The NO DESAT technique (Nasal Oxygen during Efforts Securing a Tube), popularized by Levitan and colleagues, highlighted the utility of keeping nasal prongs on during preoxygenation and laryngoscopy, thus allowing continuous oxygenation throughout the intubation process¹⁸. Our study adds to this body of evidence, especially in the setting of cervical spine immobilization—a situation often encountered in trauma, where traditional intubation strategies may be limited.

 

Despite these encouraging results, not all literature supports a universal benefit.
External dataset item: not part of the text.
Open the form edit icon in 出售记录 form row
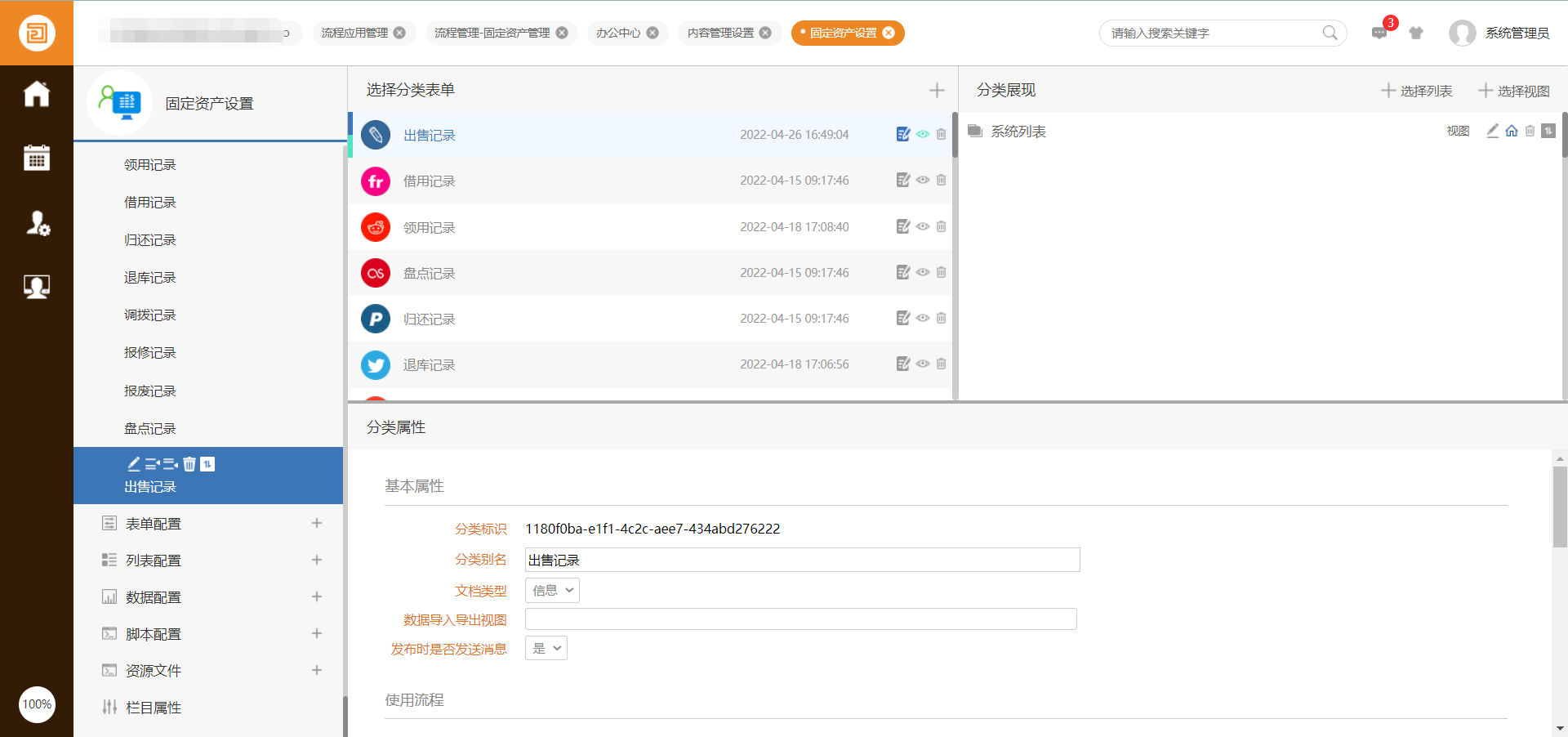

Sahay et al. conducted a randomized controlled trial and concluded that while nasal oxygen supplementation did not significantly prolong desaturation time, it helped improve resaturation rates post-ventilation initiation¹⁹. Similarly, Caputo et al. found no significant difference in lowest SpO₂ during intubation in emergency settings using apnoeic oxygenation versus standard care²⁰. These discrepancies highlight the variability in outcomes based on patient selection, oxygen flow rate, airway patency techniques, and the definition of outcome measures.

 

Our study adds value by using a simulation of difficult airway with manual in-line stabilization and consistent use of oropharyngeal airways to maintain patency. It also included ABG analysis for objective measurement of gas exchange and oxygenation, which many previous studies lacked.

 

Nevertheless, limitations exist. The study was limited to ASA I–II patients undergoing elective surgery, excluding high-risk groups like obese or hypoxaemic patients. Additionally, while 5 L/min oxygen flow was adequate in this setting, higher flow systems such as HFNC (High Flow Nasal Cannula) delivering humidified oxygen at 60–70 L/min may provide additional benefit, especially in critical care environments.

CONCLUSION

The use of nasal prongs for apnoeic oxygenation significantly prolonged the duration of safe apnoea and maintained higher arterial oxygen saturation and partial pressure of oxygen during simulated cervical spine immobilization. This simple, low-cost intervention demonstrated physiological benefits without causing haemodynamic instability, making it a valuable adjunct in difficult airway scenarios. Its inclusion in standard preoxygenation protocols may improve patient safety during intubation, especially in high-risk or trauma cases.